[DOCUMENT EXTRACT]:
......

Very few people have made the transition from animation to live-action; I'm certainly not one.
What stop-motion does best is present real objects magically brought to life in a very imperfect situation; the hand of the artist is there, the electricity of someone touching, massaging and torturing themselves to get life out of an inanimate object.
Stop-motion is sort of twitchy; you can feel the life in it. If we were to remove that completely, there'd be no point in it.
There's the animation ghetto of feature films in this country. There's this flavor at DreamWorks, and Pixar does their own thing, and generally they're safe. But if you look at Walt Disney's original films, at the time and in the context, they weren't safe. They were really dark and troubling.
Kids love to be scared; we all do. But there's a difference between leaving them hanging out there, with their fears, and then bringing them safely home. Kids love it when someone like them stands up against real evil, something really horrendous and frightening, and win.
CG can do anything, but it can't do everything well. What it naturally can do is special effects. But using stop-motion comes from our desire to do handmade stuff. There are always going to be kids who get out whatever it might be - clay, bits of wire, Barbie dolls, Legos. They want to tell little stories.
Nobody does animation better than Disney; it's just that some of us wanted out of the box. Burton was one. I was another. We were the mutual complaint society.
Having to make a blockbuster every time puts unhealthy pressure on creatives. The pressure on the filmmakers is so intense, I think it stifles the creativity.
I'm looking at some comedic horror films because I have often been accused of being too dark. I'm not dark, not compared with 'Saw' or anything like that. So I'm looking at live-action horror films, but not slasher ones - ones that have humor and maybe some social satire.
In all animation, if it's done quickly, you'll know it. And if you're very slow and careful with it, it's going to look a little more beautiful. It's just compressing time into seconds.
I was influenced by Ray Harryhausen and Lotte Reiniger, with her twitchy, cutout animation, which I happened to see at a very young age, but also by the Warner Bros. cartoons, 'Tom and Jerry,' and of course Disney. And also by Fellini's 'Giulietta of the Spirits' and Kurosawa's 'Ran.' And by other American illustrators and painters.
Kids love to be scared - there's way to do it right, and ways to do it wrong.

......

[ASSIGNMENT A]: Summarize the remarks on stop-motion in two sentences.
[ASSIGNMENT B]: Resume the remarks on stop-motion from where they end.
The data that comes next has no connection to the remarks on stop-motion.

......

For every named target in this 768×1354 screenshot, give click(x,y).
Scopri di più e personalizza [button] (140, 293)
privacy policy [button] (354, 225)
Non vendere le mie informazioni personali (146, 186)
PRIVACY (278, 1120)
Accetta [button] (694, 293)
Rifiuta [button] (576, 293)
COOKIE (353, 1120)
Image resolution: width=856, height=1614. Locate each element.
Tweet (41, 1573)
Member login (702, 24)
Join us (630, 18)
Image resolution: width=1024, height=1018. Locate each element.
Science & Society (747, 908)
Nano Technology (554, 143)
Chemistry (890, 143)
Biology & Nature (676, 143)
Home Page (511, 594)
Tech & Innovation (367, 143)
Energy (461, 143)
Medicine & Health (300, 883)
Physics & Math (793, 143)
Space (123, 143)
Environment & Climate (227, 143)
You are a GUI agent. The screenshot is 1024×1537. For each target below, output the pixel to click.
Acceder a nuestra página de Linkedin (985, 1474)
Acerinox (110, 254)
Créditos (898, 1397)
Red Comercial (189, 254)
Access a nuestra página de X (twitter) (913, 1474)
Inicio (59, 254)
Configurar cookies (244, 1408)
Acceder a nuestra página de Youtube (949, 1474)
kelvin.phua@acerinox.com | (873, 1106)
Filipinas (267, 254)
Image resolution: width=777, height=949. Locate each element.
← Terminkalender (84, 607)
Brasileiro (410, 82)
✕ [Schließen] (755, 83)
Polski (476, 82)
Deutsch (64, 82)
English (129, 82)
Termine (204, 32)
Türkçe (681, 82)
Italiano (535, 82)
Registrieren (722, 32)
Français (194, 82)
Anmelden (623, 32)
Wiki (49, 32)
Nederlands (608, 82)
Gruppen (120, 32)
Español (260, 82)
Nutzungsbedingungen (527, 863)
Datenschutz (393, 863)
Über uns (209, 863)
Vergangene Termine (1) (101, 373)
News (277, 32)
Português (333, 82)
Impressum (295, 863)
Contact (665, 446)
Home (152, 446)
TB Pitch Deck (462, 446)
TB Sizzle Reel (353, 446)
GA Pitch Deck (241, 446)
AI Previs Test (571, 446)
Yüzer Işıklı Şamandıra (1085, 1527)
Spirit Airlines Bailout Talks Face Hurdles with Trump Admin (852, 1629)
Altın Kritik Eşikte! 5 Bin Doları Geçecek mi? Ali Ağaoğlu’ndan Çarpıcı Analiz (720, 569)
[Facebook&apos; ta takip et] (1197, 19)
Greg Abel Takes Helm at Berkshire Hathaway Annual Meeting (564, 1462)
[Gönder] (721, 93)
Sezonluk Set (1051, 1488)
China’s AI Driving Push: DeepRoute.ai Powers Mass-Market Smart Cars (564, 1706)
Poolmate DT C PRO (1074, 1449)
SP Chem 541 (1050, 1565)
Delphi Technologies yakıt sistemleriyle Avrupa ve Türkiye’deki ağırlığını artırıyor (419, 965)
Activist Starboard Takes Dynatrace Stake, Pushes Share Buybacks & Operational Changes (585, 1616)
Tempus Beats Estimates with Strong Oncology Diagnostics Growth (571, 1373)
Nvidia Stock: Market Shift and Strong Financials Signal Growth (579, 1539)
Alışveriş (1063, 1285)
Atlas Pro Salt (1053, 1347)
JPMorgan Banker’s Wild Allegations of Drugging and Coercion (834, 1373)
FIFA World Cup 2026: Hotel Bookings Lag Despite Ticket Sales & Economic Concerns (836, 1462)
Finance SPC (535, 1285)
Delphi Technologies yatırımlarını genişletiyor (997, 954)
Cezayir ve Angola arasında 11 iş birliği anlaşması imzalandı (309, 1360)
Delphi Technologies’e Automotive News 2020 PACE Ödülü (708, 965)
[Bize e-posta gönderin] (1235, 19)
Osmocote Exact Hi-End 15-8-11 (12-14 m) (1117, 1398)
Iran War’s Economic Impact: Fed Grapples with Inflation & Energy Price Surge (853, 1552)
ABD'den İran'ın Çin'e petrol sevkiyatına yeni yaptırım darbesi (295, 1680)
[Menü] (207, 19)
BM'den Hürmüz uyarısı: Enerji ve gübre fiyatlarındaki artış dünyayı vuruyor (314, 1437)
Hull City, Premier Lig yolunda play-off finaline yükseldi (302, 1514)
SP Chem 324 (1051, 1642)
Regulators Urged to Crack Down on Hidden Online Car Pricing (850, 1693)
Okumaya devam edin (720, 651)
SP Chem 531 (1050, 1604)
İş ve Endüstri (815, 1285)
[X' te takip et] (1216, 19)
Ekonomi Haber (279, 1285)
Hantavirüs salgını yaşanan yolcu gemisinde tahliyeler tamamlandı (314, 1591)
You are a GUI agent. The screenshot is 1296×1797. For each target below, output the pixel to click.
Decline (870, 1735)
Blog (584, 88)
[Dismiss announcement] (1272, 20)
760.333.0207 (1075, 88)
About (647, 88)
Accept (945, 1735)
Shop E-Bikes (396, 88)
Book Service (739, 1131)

......

[EXPECTED ANSWER A]: The speaker says stop-motion's strength is real objects brought to life imperfectly by an artist's hand, a twitchy, living quality that CG, good mainly at special effects, cannot do as well. The speaker also holds that kids love to be scared if they are brought safely home, that blockbuster pressure stifles creativity, and cites influences from Ray Harryhausen and Lotte Reiniger to Disney, Fellini and Kurosawa.

[EXPECTED ANSWER B]:
Underneath this tired, middle-aged exterior, I'm an 11 year old kid.
There's always kids who become stop motion animators. I get stuff all the time. They put it on YouTube. It's exciting to see.
People are very harsh critics of animated humans.
As a director, I'm not the one animating every frame, every shot. I'm moving around like a surgeon on rounds, or a farmer checking in on all the plants being grown, pruning and adjusting. For me, it's a very exciting job.
My mother is a huge fan of my work. I told her about 'Coraline' long before the film was made, and she got the book and read it. She reminded me that when I was about five years old, I used to sit in the kitchen for hours and talk about my 'other' family in Africa, my other mother and father. I had totally forgotten that.
Any type of animation, it could be really super crude or very sophisticated, it doesn't mean anything if we don't make this point in this shot, this one here and this one here. There's the saying, 'One shot, one thought.' It's pretty much a true way to go.
Puppets seem like vampires sometimes. They live, and you're depleted.
I was at Disney for about four years, so I made good friends there. It was a time of not a lot of creativity. It was the end of the first great era, with a few of the original animators. They called them the Nine Old Men. I learned a lot from them, but it wasn't going to be a future home for me.
You know, I love stop-motion. I've done almost all the styles of animation: I was a 2D animator. I've done cutout animation. I did a CG short a few years ago, 'Moongirl,' for young kids. Stop-motion is what I keep coming back to, because it has a primal nature. It can never be perfect.